Endlich redet Deutschland über das Grundeinkommen. Länder wie Finnland oder Kanada haben immerhin längst Pilotprojekte gestartet (beziehungsweise lassen sie nach eine zweijährigen Testphase vorerst sogar schon wieder auslaufen). Denn egal, ob man das Grundeinkommen nun unterstützt oder nicht, es braucht frische Ideen, um etwa dem Strukturwandel zu begegnen, der kommen wird - und zwar bald: 3,4 Millionen Jobs könnten schon in den kommenden fünf Jahren in Deutschland wegfallen. Das sagen nicht etwa technikskeptische Alarmisten, sondern 500 Unternehmen, die repräsentativ für die Gesamtwirtschaft stehen. 

Doch leider redet Deutschland falsch über das Grundeinkommen. Bevor die Diskussion richtig begonnen hat, könnte sie deshalb schon am sprachlichen Dilettantismus ihrer Verfechter scheitern. Wer für eine starke Grundsicherung kämpfen will, der braucht vor allem eine rhetorische Strategie, um die Gegner zu überzeugen - rein zahlenmäßig übrigens keine überwältigende Mehrheit mehr: Nach neuen Zahlen des "Sozio-oekonomischen Panels" (SOEP) sind bereits 49 Prozent der Deutschen für die Einführung eines "bedingungslosen Grundein- kommens".

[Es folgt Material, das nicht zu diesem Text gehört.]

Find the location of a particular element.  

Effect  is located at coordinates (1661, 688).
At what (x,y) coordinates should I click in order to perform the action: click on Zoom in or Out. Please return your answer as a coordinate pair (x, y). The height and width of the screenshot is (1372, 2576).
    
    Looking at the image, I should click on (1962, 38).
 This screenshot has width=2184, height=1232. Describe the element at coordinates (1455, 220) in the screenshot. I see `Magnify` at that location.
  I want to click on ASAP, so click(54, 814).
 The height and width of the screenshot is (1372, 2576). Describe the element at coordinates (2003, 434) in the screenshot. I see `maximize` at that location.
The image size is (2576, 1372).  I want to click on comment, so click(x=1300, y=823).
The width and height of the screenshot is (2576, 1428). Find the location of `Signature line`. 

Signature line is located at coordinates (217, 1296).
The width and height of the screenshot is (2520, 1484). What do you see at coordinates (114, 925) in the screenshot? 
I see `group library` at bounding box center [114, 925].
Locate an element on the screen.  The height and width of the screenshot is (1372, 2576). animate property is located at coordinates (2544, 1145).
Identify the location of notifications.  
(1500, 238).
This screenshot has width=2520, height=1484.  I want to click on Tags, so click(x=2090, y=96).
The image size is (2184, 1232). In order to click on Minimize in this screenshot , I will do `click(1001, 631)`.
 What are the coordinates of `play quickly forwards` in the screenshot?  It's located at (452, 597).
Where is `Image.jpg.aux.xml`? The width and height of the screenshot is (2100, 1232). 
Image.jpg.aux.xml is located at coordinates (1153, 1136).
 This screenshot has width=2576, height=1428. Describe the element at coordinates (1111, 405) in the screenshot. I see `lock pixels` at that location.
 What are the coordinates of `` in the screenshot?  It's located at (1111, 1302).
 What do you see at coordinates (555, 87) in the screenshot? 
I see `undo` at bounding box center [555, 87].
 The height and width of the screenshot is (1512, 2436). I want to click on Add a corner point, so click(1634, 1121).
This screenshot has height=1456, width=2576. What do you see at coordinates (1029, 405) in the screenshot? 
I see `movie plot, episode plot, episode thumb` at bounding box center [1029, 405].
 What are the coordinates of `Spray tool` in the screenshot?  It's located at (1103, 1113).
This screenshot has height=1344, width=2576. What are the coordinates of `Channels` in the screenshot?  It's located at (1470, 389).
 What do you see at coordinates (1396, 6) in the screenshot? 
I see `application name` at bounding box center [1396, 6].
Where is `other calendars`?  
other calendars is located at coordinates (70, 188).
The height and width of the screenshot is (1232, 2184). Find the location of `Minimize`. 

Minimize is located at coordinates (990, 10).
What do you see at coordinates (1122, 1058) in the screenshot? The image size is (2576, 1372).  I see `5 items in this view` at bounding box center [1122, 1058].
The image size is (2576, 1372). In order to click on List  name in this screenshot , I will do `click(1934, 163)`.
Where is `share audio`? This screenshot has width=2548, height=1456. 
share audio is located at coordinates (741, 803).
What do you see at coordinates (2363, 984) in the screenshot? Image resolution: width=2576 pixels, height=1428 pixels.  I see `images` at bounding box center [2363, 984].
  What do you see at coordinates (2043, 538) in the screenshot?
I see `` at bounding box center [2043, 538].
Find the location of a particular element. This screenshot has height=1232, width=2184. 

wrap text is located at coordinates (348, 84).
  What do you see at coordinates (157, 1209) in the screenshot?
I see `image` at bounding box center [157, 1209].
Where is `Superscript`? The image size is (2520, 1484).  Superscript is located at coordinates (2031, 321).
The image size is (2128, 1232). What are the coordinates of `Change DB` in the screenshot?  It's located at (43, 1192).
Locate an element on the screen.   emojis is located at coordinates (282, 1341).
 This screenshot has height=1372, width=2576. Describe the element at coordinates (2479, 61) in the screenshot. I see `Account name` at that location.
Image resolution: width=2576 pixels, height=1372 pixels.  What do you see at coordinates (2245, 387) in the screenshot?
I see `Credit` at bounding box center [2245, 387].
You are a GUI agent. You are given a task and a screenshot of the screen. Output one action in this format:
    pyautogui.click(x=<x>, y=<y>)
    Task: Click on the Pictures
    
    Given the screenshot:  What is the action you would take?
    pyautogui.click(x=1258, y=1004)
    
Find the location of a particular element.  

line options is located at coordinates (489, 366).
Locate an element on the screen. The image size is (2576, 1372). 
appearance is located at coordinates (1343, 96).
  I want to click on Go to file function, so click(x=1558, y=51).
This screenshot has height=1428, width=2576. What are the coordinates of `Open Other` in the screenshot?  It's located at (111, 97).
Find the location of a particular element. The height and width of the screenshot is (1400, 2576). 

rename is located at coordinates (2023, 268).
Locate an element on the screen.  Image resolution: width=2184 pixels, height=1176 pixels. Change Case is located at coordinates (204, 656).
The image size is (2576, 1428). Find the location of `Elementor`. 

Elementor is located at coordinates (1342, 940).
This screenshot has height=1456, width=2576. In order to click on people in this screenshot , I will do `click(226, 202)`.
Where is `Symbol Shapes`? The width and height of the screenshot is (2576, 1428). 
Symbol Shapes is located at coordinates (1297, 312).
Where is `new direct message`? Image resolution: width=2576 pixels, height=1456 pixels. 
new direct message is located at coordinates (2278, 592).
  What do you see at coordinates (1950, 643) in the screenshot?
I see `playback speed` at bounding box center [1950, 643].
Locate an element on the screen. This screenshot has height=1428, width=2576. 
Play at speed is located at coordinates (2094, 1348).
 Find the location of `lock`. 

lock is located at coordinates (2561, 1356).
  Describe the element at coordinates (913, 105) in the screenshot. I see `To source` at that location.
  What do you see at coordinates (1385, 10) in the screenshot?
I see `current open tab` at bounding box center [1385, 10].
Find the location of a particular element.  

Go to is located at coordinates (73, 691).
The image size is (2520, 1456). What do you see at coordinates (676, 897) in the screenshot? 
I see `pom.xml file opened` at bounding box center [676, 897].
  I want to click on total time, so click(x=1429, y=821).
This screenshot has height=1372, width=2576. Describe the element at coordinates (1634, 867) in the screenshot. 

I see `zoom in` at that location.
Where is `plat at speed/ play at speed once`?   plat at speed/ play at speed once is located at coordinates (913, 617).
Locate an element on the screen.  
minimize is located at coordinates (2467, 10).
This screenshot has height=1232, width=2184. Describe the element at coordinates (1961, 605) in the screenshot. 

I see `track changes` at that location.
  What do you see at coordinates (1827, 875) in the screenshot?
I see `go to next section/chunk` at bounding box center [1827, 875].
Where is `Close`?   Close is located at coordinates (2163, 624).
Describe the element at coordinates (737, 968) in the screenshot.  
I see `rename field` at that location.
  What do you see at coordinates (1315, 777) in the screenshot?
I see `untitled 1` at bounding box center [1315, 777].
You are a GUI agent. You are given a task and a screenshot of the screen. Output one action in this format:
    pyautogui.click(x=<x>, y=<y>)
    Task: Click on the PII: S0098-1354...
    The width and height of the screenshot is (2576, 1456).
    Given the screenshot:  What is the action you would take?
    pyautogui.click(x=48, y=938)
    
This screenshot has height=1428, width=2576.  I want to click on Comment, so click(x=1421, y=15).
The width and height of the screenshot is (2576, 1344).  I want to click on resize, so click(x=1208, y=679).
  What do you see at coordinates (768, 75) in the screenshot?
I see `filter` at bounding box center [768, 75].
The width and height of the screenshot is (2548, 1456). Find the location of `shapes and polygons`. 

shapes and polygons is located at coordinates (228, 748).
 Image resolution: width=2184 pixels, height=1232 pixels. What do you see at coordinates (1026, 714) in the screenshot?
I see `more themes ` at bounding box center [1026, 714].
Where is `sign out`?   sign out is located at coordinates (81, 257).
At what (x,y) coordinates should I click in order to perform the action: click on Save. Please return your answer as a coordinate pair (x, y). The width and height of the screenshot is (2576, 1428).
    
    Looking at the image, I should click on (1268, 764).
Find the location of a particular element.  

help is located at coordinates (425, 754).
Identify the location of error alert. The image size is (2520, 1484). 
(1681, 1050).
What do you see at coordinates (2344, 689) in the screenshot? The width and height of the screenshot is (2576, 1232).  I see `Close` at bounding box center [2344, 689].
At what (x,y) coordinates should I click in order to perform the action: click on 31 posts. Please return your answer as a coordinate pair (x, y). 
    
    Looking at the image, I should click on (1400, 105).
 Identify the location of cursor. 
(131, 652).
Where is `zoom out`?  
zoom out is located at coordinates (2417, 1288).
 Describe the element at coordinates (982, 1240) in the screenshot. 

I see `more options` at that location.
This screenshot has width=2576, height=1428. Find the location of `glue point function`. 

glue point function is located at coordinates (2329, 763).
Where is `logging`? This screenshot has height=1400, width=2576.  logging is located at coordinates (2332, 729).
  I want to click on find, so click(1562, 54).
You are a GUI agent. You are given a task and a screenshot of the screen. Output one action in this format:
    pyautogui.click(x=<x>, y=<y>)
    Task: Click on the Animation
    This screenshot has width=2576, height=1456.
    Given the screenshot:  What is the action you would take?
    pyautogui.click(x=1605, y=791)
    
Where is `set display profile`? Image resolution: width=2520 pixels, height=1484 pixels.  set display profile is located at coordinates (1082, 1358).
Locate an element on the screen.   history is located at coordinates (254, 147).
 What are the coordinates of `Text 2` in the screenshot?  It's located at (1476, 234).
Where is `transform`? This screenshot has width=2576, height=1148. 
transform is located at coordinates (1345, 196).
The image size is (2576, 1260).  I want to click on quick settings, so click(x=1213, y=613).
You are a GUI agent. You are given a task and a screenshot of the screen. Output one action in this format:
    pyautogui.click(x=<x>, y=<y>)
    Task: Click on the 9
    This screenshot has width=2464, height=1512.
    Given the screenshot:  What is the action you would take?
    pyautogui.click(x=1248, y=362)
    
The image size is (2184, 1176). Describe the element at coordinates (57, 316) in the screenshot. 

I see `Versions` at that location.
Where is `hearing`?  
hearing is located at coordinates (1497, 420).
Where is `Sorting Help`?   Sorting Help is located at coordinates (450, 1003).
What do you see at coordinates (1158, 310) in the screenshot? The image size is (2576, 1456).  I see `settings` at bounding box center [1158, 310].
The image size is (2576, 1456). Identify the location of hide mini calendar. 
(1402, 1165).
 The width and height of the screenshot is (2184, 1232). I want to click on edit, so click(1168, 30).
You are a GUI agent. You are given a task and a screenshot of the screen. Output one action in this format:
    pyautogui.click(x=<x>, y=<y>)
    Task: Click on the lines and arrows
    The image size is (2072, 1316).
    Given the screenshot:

Seit kurzem spricht die SPD nun von einem "solidarischen Grundeinkommen", das wie das bedingungslose klingt, aber keines ist. Die Sozialdemokraten meinen damit nämlich die Entlohnung von gemeinnütziger Arbeit für etwa 150 000 Langzeitarbeitslose. Das ist weder eine Lösung für die Millionen Menschen, einschließlich ganzer Berufsgruppen, deren gelernte Tätigkeit in den kommenden Jahren und Jahrzehnten "wegdigitalisiert" werden dürfte, noch ist es ein geschicktes Wording. Es ist vielmehr eine Abkehr vom Konzept, weil es den gängigen Begriff vom Grundeinkommen entfremdet, das eben nicht an eine bestimmte Tätigkeit oder einen Personenkreis geknüpft ist, sondern "bedingungslos" allen Bürgern ausgezahlt werden soll.


Eine finanzielle Zuwendung also, sagen wir 1000 Euro, die jede und jeder qua Mitgliedschaft in der Gesellschaft ausgezahlt bekommt, als Grundrecht, ohne Gegenleistung Monat für Monat. Andere Sozialtransfers werden dafür abgeschafft, deren Bürokratie abgebaut. Diese frei werdenden Mittel dienen in vielen Modellen der Finanzierung des Grundeinkommens, das losgelöst von jedweder Arbeit auch als "soziales Menschenrecht" verstanden wird. 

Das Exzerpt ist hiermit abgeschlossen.